Collect every line in the entries below that contains the word "Home".

Stored data
— Start —
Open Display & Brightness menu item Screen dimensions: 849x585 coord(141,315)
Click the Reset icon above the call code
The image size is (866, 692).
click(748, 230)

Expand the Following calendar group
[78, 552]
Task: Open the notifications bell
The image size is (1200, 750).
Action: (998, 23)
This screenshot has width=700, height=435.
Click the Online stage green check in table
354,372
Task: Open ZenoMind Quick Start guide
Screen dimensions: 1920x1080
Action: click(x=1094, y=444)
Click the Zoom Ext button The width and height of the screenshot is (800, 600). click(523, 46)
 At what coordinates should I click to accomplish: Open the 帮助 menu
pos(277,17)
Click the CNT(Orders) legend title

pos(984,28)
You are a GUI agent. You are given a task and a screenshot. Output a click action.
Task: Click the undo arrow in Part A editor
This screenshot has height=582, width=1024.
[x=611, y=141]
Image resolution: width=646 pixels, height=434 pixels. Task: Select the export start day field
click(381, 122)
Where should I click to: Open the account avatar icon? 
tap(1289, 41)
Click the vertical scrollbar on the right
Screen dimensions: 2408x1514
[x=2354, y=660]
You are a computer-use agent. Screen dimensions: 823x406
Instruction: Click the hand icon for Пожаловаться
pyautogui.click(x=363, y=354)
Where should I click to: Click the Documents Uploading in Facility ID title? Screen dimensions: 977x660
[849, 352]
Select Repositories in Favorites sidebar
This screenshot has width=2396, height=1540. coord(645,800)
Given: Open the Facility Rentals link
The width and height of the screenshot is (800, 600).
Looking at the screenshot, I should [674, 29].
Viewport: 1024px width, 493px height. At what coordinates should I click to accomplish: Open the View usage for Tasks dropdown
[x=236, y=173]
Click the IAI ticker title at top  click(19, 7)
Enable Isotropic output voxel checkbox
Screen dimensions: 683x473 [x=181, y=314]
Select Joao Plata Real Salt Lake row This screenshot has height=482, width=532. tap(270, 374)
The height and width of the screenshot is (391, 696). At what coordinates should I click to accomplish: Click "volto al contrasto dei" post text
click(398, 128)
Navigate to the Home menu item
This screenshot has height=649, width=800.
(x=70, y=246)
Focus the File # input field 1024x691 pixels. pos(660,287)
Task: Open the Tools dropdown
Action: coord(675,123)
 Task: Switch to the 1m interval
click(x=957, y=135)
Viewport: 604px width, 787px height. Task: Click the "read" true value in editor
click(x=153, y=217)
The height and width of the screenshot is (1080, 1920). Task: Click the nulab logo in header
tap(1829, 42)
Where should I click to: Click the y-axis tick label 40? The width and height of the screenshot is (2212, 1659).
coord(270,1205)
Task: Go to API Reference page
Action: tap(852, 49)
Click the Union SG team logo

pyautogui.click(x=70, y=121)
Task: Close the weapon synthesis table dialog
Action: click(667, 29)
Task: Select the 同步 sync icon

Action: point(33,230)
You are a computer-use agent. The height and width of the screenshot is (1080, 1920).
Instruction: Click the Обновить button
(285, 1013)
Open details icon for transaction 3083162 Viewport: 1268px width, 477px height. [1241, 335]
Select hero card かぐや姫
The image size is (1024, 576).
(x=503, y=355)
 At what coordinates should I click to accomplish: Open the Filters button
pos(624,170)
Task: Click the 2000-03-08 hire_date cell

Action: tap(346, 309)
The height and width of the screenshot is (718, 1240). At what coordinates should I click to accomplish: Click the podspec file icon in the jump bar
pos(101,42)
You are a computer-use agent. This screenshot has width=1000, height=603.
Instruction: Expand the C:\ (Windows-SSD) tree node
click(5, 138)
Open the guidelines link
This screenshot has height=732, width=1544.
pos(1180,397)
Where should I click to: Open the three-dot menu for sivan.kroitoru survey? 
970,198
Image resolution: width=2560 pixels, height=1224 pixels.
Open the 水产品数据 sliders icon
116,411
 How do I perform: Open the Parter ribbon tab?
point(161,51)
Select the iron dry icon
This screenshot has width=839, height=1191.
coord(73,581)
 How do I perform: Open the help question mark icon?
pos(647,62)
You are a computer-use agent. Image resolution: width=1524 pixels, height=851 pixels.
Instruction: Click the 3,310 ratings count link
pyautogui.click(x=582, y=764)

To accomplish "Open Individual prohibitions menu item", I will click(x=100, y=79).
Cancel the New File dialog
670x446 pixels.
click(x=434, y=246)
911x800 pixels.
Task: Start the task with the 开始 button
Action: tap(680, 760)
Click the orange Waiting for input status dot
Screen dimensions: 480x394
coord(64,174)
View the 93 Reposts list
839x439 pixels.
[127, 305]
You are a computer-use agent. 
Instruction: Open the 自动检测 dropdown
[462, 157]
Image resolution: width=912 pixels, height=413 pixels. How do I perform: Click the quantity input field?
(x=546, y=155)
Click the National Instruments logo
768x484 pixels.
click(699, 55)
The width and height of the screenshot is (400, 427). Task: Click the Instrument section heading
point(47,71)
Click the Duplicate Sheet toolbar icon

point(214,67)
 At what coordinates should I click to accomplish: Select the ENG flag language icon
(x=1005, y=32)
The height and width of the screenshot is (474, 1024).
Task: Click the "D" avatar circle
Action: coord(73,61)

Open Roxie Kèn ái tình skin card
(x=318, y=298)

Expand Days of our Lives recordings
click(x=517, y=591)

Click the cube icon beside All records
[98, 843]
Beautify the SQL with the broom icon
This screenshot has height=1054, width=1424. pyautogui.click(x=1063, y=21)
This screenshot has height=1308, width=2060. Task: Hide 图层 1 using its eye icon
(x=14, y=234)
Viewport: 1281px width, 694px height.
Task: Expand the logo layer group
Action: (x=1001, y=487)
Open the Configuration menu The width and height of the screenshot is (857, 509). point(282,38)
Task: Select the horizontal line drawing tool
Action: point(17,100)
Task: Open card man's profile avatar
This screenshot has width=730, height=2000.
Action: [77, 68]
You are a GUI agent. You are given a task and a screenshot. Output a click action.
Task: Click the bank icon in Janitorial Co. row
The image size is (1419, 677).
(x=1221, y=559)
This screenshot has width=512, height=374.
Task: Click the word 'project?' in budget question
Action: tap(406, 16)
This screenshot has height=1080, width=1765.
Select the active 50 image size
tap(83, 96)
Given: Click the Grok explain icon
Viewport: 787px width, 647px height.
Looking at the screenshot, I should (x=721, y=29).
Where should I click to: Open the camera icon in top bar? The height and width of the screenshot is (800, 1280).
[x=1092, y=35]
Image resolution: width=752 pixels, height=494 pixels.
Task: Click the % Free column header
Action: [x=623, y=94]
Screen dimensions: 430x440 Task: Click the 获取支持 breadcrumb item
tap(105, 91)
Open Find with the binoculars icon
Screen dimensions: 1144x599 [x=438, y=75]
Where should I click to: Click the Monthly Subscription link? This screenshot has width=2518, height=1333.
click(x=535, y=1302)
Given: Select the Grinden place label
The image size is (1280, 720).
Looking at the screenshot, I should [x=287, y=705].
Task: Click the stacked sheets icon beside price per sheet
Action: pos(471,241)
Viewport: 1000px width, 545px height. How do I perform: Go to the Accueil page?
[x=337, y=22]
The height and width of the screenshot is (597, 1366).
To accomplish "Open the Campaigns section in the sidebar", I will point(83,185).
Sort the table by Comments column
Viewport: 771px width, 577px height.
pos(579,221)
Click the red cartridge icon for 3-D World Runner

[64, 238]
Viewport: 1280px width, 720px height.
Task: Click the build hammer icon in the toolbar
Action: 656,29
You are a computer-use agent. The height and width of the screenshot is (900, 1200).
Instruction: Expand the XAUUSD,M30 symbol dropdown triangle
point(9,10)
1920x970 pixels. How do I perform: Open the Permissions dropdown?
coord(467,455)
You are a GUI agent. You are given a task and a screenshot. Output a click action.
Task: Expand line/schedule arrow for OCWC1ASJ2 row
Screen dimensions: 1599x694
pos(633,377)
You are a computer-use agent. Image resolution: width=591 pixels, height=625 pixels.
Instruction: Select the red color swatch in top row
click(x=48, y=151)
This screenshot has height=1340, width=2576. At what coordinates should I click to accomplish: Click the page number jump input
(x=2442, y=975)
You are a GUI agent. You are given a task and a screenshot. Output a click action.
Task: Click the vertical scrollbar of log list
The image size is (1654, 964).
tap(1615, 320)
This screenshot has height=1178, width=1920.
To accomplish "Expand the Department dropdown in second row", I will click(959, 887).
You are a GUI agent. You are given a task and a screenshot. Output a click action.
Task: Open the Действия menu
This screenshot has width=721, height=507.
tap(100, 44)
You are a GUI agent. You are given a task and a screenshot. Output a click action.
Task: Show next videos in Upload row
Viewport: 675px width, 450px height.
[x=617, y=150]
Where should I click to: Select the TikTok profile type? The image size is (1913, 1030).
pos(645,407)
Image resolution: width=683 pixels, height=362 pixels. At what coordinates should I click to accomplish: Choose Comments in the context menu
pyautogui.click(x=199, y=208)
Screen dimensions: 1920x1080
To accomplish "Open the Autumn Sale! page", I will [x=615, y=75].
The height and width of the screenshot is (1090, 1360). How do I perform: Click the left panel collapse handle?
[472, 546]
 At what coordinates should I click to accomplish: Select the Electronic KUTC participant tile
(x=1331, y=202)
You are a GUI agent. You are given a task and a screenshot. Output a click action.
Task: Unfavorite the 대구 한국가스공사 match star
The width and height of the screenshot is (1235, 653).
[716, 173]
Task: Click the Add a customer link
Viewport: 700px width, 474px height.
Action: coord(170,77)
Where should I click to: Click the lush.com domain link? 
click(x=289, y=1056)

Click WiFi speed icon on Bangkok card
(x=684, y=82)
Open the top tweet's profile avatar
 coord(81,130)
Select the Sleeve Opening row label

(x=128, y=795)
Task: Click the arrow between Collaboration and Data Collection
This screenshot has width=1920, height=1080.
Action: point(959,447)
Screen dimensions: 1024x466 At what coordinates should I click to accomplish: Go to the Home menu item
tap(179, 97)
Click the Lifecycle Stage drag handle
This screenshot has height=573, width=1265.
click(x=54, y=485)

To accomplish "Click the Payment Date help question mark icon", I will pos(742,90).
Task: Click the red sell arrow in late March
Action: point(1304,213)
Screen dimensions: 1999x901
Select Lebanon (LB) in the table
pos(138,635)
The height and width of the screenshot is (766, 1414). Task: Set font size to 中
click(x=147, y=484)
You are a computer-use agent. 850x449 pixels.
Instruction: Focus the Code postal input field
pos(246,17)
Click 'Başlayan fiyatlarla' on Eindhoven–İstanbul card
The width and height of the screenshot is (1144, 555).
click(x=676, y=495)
— End —
Finished answer
Navigate to the Home menu item
Screen dimensions: 1024x466 At what coordinates should I click to accomplish: Go to the Home menu item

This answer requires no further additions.